* Görev talimatları
A. PKK'nın kararı üzerine yazıya göre şu soruları yanıtlayın:
(i) PKK, yeni yolunu hangi ay ve yılda açıklıyor?
(ii) Yazar, ailesindeki bütün fertlerin nasıl öldüğünü söylüyor?
(iii) Bir savaşı sürdürüp sürdürmeme kararını kimler verir?
B. PKK'nın kararı üzerine yazıyı, son cümleden sonra devam ettirin.

* Alıntı
★ ★ ★
Ve şimdi, 2025'in Şubat ayında bu PKK, "ben artık şöyle değil, böyle yürüyeceğim" diyor.
Ben kendi payıma, Türkiyeli bir devrimci olarak, geçtim ulusların kaderini tayin hakkı ilkelerini filan, ahlaken ve siyaseten buna ne diyebilirim ki? Zap'ta, Metina'da, Tişrîn'de savaşan ben değilim. Devrimci mücadele içinde çok değerli yoldaşlarımı ellerimle toprağa verdim, acıları hala yüreğimdedir ama ailemdeki bütün fertler eceliyle öldüler.
Herhangi bir savaşı sürdürüp sürdürmeme kararını, savaşanlar, bu savaşın yüküne ve acısına katlananlar verir; başkası değil. Bu açıdan bakılırsa her şey çok basit ve yalın. Tartışmaya da kapalı.
★ ★ ★
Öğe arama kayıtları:
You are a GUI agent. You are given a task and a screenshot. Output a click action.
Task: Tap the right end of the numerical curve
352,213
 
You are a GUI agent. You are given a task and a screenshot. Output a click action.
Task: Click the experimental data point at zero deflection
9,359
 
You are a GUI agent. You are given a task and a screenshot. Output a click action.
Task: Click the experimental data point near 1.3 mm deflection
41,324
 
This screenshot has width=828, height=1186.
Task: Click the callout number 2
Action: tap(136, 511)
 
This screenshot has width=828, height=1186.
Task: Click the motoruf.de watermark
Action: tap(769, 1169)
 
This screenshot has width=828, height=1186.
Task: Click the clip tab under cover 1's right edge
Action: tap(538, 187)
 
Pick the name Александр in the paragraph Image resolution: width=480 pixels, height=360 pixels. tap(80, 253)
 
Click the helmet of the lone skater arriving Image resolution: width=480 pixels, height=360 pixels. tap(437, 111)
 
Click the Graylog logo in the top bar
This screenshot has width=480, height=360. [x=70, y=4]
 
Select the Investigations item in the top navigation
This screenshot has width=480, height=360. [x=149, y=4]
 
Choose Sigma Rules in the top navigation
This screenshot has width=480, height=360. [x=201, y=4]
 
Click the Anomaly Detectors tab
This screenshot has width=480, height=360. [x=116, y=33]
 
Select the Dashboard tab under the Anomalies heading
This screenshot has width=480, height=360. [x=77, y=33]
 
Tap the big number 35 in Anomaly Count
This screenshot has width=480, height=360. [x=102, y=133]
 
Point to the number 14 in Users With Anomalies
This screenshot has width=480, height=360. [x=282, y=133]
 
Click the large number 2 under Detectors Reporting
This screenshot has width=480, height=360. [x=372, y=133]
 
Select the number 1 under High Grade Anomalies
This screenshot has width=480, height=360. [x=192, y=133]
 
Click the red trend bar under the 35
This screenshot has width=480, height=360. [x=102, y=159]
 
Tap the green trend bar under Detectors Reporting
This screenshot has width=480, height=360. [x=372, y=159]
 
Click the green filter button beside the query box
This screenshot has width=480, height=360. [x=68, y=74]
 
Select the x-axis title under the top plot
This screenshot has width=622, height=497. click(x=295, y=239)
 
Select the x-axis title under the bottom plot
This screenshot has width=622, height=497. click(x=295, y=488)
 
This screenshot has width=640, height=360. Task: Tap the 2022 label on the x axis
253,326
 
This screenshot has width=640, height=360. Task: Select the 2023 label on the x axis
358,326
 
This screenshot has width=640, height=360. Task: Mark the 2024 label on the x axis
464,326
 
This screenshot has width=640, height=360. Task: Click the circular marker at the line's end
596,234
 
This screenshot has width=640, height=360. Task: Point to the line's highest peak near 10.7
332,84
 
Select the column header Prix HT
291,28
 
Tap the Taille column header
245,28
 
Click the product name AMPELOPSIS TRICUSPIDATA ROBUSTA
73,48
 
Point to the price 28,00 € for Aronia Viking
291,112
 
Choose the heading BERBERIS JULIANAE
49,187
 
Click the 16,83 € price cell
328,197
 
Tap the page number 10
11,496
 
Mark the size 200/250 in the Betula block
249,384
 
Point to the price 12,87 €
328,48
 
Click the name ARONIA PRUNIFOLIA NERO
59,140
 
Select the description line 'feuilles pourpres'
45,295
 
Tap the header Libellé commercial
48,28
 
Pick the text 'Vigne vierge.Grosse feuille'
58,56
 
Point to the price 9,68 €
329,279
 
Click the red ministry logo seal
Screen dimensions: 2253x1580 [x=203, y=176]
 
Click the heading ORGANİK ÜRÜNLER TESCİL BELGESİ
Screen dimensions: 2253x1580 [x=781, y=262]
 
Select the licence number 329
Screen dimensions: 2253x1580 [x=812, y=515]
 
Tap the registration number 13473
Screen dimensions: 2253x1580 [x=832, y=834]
★ ★ ★
* Verilen yanıtlar
A.
(i) 2025'in Şubat ayında.
(ii) Eceliyle.
(iii) Savaşanlar, yani o savaşın yüküne ve acısına katlananlar.

B.
Peki, siyasal alanda başka bir tartışma yürütülebilir mi?
Evet, yürütülebilir. Çünkü her karar, sadece o kararı alanları değil, sahanın diğer aktörlerini de etkiler. Tabii ki bunu tartışabiliriz ve tartışmalıyız.
Bu noktada, benim görebildiğim kadarıyla, ortada iki ayrı plan var.
PKK lideri Öcalan, mevcut uluslararası konjonktürün avantajlarını da kullanıp, gerekirse bazı tavizleri de göze alarak (ki tavizler de siyasetin parçasıdır) Ortadoğu'nun bu hengâmesinden Kürtleri zarar görmeden çıkarmak istiyor. Detaylar şöyle ya da böyle olabilir ama asıl derdinin bu olduğunu düşünüyorum. İlk görüşmeden sonra Sırrı Süreyya Önder, "Öcalan Kürtlerin özgürlüğü kadar güvenliğini de önceliyor" derken sanırım anlatmaya çalıştığı şey de buydu.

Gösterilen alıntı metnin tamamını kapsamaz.